_The task_.
Restate the listing exactly.

_Data provided_.

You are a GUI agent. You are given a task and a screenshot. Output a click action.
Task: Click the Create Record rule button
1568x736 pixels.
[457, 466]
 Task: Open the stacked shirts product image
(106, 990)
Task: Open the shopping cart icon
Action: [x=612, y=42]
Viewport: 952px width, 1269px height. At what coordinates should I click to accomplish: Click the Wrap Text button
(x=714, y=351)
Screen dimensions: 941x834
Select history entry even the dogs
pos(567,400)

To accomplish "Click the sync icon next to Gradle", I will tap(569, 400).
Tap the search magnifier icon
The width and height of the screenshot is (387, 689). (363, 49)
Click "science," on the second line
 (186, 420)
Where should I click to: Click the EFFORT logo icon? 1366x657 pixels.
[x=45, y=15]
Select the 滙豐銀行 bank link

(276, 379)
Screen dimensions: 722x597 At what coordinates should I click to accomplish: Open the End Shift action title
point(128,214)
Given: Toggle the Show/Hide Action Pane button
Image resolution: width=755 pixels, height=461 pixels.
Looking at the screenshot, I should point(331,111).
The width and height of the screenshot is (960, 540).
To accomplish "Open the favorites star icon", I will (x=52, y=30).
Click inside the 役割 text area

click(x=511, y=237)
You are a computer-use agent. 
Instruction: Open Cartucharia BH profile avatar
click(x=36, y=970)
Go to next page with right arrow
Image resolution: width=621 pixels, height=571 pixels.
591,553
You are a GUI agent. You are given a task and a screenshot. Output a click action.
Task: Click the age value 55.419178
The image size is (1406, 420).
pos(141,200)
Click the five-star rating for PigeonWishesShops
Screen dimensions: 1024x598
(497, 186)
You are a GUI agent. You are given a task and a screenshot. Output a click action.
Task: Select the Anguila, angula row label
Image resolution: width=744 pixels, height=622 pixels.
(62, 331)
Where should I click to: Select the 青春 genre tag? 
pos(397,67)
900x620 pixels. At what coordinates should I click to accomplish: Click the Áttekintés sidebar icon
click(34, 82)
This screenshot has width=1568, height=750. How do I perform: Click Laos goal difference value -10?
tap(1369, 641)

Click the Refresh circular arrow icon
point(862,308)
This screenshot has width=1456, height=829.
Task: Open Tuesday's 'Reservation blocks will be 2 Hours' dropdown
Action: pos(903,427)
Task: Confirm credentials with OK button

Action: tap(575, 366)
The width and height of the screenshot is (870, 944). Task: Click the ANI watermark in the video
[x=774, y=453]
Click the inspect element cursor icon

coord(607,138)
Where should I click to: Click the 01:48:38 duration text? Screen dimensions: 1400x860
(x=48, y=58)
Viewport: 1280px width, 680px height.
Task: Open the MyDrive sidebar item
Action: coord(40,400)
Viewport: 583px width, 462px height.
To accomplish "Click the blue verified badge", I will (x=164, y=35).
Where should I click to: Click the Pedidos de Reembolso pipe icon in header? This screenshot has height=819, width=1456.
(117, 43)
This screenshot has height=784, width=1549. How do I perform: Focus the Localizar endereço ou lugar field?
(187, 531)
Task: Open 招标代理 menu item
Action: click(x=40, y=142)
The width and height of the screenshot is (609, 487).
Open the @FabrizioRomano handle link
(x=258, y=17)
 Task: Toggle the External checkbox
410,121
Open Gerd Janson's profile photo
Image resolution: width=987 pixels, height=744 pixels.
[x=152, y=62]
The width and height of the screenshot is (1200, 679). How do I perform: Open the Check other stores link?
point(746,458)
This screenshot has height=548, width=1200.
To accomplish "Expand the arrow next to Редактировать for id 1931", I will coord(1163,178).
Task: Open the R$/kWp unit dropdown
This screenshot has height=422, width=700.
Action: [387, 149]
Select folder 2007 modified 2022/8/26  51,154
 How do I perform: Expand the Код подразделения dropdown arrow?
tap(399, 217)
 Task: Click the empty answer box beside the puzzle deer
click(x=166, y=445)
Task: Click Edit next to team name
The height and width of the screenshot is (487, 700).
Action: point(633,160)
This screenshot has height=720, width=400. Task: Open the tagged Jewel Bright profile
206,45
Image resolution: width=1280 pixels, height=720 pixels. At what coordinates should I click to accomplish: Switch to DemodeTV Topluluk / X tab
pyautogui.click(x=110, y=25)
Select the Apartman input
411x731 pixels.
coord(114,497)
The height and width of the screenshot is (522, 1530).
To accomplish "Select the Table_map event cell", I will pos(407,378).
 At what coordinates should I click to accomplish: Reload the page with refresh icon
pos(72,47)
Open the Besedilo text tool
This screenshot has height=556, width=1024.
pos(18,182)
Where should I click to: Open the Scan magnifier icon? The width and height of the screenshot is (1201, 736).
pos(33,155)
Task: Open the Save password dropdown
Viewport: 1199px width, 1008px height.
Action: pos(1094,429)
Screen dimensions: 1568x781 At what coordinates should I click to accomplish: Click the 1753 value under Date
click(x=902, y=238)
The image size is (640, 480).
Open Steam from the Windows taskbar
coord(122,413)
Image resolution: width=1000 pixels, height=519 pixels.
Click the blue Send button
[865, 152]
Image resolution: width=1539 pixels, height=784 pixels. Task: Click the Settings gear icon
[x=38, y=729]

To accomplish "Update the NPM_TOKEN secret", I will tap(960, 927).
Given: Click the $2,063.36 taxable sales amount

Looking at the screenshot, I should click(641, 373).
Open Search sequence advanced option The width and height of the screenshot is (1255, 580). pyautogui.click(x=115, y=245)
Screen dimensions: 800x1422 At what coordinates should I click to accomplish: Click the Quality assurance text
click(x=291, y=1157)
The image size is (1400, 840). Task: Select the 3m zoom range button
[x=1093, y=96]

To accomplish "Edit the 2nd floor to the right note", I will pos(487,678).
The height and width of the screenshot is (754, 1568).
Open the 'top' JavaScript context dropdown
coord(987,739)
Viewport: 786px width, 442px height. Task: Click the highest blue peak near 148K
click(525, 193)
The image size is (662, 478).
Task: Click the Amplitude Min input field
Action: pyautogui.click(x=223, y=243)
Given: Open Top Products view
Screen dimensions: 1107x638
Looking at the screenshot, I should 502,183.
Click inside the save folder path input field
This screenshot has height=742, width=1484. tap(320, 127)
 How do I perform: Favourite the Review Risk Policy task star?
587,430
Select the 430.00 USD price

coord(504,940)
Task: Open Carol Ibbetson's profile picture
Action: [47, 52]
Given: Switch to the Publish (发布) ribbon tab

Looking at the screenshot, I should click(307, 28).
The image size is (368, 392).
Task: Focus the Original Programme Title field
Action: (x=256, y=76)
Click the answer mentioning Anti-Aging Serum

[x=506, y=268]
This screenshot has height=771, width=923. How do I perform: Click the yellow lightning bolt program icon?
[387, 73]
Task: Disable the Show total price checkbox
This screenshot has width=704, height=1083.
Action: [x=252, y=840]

_Your solution_.
You are a GUI agent. You are given a task and a screenshot. Output a click action.
Task: Click the Create Record rule button
1568x736 pixels.
[457, 466]
 Task: Open the stacked shirts product image
(106, 990)
Task: Open the shopping cart icon
Action: [x=612, y=42]
Viewport: 952px width, 1269px height. At what coordinates should I click to accomplish: Click the Wrap Text button
(x=714, y=351)
Screen dimensions: 941x834
Select history entry even the dogs
pos(567,400)

To accomplish "Click the sync icon next to Gradle", I will tap(569, 400).
Tap the search magnifier icon
The width and height of the screenshot is (387, 689). (363, 49)
Click "science," on the second line
 (186, 420)
Where should I click to: Click the EFFORT logo icon? 1366x657 pixels.
[x=45, y=15]
Select the 滙豐銀行 bank link

(276, 379)
Screen dimensions: 722x597 At what coordinates should I click to accomplish: Open the End Shift action title
point(128,214)
Given: Toggle the Show/Hide Action Pane button
Image resolution: width=755 pixels, height=461 pixels.
Looking at the screenshot, I should point(331,111).
The width and height of the screenshot is (960, 540).
To accomplish "Open the favorites star icon", I will (x=52, y=30).
Click inside the 役割 text area

click(x=511, y=237)
You are a computer-use agent. 
Instruction: Open Cartucharia BH profile avatar
click(x=36, y=970)
Go to next page with right arrow
Image resolution: width=621 pixels, height=571 pixels.
591,553
You are a GUI agent. You are given a task and a screenshot. Output a click action.
Task: Click the age value 55.419178
The image size is (1406, 420).
pos(141,200)
Click the five-star rating for PigeonWishesShops
Screen dimensions: 1024x598
(497, 186)
You are a GUI agent. You are given a task and a screenshot. Output a click action.
Task: Select the Anguila, angula row label
Image resolution: width=744 pixels, height=622 pixels.
(62, 331)
Where should I click to: Select the 青春 genre tag? 
pos(397,67)
900x620 pixels. At what coordinates should I click to accomplish: Click the Áttekintés sidebar icon
click(34, 82)
This screenshot has width=1568, height=750. How do I perform: Click Laos goal difference value -10?
tap(1369, 641)

Click the Refresh circular arrow icon
point(862,308)
This screenshot has width=1456, height=829.
Task: Open Tuesday's 'Reservation blocks will be 2 Hours' dropdown
Action: pos(903,427)
Task: Confirm credentials with OK button

Action: tap(575, 366)
The width and height of the screenshot is (870, 944). Task: Click the ANI watermark in the video
[x=774, y=453]
Click the inspect element cursor icon

coord(607,138)
Where should I click to: Click the 01:48:38 duration text? Screen dimensions: 1400x860
(x=48, y=58)
Viewport: 1280px width, 680px height.
Task: Open the MyDrive sidebar item
Action: coord(40,400)
Viewport: 583px width, 462px height.
To accomplish "Click the blue verified badge", I will (x=164, y=35).
Where should I click to: Click the Pedidos de Reembolso pipe icon in header? This screenshot has height=819, width=1456.
(117, 43)
This screenshot has height=784, width=1549. How do I perform: Focus the Localizar endereço ou lugar field?
(187, 531)
Task: Open 招标代理 menu item
Action: click(x=40, y=142)
The width and height of the screenshot is (609, 487).
Open the @FabrizioRomano handle link
(x=258, y=17)
 Task: Toggle the External checkbox
410,121
Open Gerd Janson's profile photo
Image resolution: width=987 pixels, height=744 pixels.
[x=152, y=62]
The width and height of the screenshot is (1200, 679). How do I perform: Open the Check other stores link?
point(746,458)
This screenshot has height=548, width=1200.
To accomplish "Expand the arrow next to Редактировать for id 1931", I will coord(1163,178).
Task: Open the R$/kWp unit dropdown
This screenshot has height=422, width=700.
Action: [387, 149]
Select folder 2007 modified 2022/8/26  51,154
 How do I perform: Expand the Код подразделения dropdown arrow?
tap(399, 217)
 Task: Click the empty answer box beside the puzzle deer
click(x=166, y=445)
Task: Click Edit next to team name
The height and width of the screenshot is (487, 700).
Action: point(633,160)
This screenshot has height=720, width=400. Task: Open the tagged Jewel Bright profile
206,45
Image resolution: width=1280 pixels, height=720 pixels. At what coordinates should I click to accomplish: Switch to DemodeTV Topluluk / X tab
pyautogui.click(x=110, y=25)
Select the Apartman input
411x731 pixels.
coord(114,497)
The height and width of the screenshot is (522, 1530).
To accomplish "Select the Table_map event cell", I will pos(407,378).
 At what coordinates should I click to accomplish: Reload the page with refresh icon
pos(72,47)
Open the Besedilo text tool
This screenshot has height=556, width=1024.
pos(18,182)
Where should I click to: Open the Scan magnifier icon? The width and height of the screenshot is (1201, 736).
pos(33,155)
Task: Open the Save password dropdown
Viewport: 1199px width, 1008px height.
Action: pos(1094,429)
Screen dimensions: 1568x781 At what coordinates should I click to accomplish: Click the 1753 value under Date
click(x=902, y=238)
The image size is (640, 480).
Open Steam from the Windows taskbar
coord(122,413)
Image resolution: width=1000 pixels, height=519 pixels.
Click the blue Send button
[865, 152]
Image resolution: width=1539 pixels, height=784 pixels. Task: Click the Settings gear icon
[x=38, y=729]

To accomplish "Update the NPM_TOKEN secret", I will tap(960, 927).
Given: Click the $2,063.36 taxable sales amount

Looking at the screenshot, I should click(641, 373).
Open Search sequence advanced option The width and height of the screenshot is (1255, 580). pyautogui.click(x=115, y=245)
Screen dimensions: 800x1422 At what coordinates should I click to accomplish: Click the Quality assurance text
click(x=291, y=1157)
The image size is (1400, 840). Task: Select the 3m zoom range button
[x=1093, y=96]

To accomplish "Edit the 2nd floor to the right note", I will pos(487,678).
The height and width of the screenshot is (754, 1568).
Open the 'top' JavaScript context dropdown
coord(987,739)
Viewport: 786px width, 442px height. Task: Click the highest blue peak near 148K
click(525, 193)
The image size is (662, 478).
Task: Click the Amplitude Min input field
Action: pyautogui.click(x=223, y=243)
Given: Open Top Products view
Screen dimensions: 1107x638
Looking at the screenshot, I should 502,183.
Click inside the save folder path input field
This screenshot has height=742, width=1484. tap(320, 127)
 How do I perform: Favourite the Review Risk Policy task star?
587,430
Select the 430.00 USD price

coord(504,940)
Task: Open Carol Ibbetson's profile picture
Action: [47, 52]
Given: Switch to the Publish (发布) ribbon tab

Looking at the screenshot, I should click(307, 28).
The image size is (368, 392).
Task: Focus the Original Programme Title field
Action: (x=256, y=76)
Click the answer mentioning Anti-Aging Serum

[x=506, y=268]
This screenshot has height=771, width=923. How do I perform: Click the yellow lightning bolt program icon?
[387, 73]
Task: Disable the Show total price checkbox
This screenshot has width=704, height=1083.
Action: [x=252, y=840]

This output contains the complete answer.